Я далек от желания идеализировать офицеров-эмигрантов. У них было более чем достаточно личных человеческих слабостей. И все-таки! Отдаю честь их благородной памяти.

Естественно, случай с подхорунжим был не единственной попыткой советской разведки проникнуть в оперативные структуры штаба Казачьего Резерва. Уже после войны я получил доказательства подрывной деятельности в нашем штабе трех других советских граждан. Пожалуй, покрупнее, чем неудачливый подхорунжий.

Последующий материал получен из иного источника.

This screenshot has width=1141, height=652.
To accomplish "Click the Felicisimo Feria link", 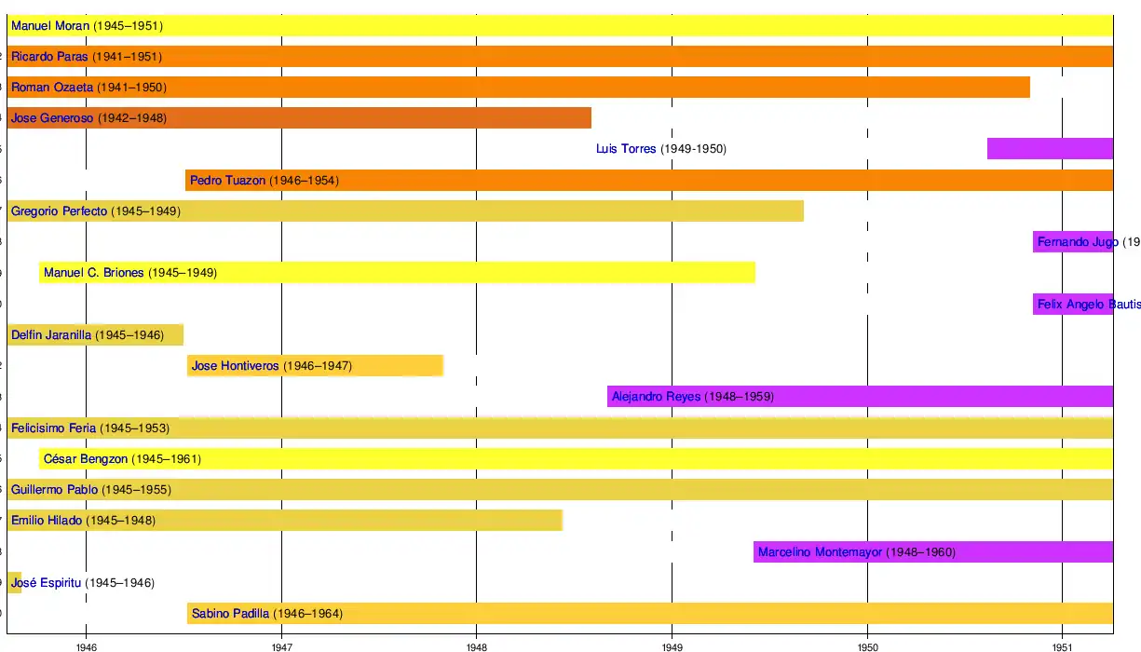I will (x=53, y=428).
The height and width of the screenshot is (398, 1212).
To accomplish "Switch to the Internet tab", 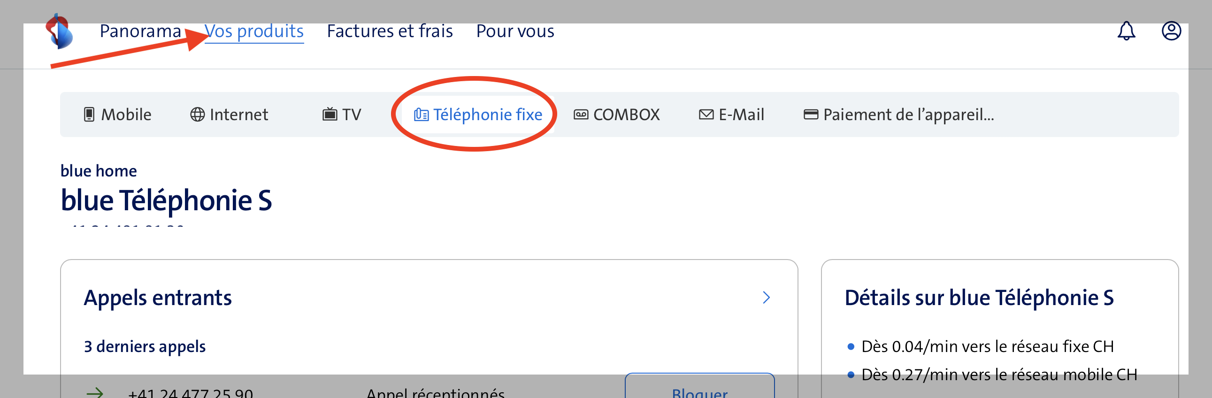I will [x=239, y=115].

Начну с двух вербовщиков, которые вдвоем разделяли небольшую комнату в здании лагеря. Я не могу сказать, откуда они прибыли к нам и с каким офицером из штаба Шкуро уезжали в вербовочные командировки. Один был среднего роста, брюнет, крепко сколоченный, неразговорчивый и с несколько угрюмым лицом. По фамилии Павлов. Носил немецкие унтер-офицерские погоны. Другой — выше среднего роста, стройный блондин. Его фамилию я забыл. Его погоны армейского юнкера-фельдфебеля (Fahnenjunker-Feldwebel), по-нашему — старший портупей-юнкер, вызвали у меня недоумение: кто же посылает курсантов офицерских школ в часть до окончания курса?

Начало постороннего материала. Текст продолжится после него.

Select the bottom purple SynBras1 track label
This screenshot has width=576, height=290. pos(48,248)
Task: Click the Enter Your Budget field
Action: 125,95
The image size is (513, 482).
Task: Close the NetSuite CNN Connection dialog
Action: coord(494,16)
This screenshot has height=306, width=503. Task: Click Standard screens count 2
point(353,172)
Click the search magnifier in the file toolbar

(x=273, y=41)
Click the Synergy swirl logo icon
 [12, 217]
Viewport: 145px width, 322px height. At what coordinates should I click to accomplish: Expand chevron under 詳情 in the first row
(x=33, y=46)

В отличие от скупого на слова Павлова, был он, напротив, весьма словоохотлив, проявил себя при этом недюжинным знатоком по вопросам всемирного масонского заговора. В те времена — распространенная тема. На эту тему он мог говорить часами. И опять меня кольнула недоверчивая мысль: откуда могут быть у этого молодого советского человека столь обширные знания об этом довольно темном предмете? То, что я и мои начитанные сверстники знали о масонах, было почерпнуто из «Войны и мира» Толстого. В его словах мне слышалась фальшь, и его гладкая причесанная речь отдавала актерством. Он казался мне неприятно склизким. Со временем он, наверное, ускользнул бы из моей памяти. Да и сам он не сближался с советскими и старался втереться в доверие к эмигрантам.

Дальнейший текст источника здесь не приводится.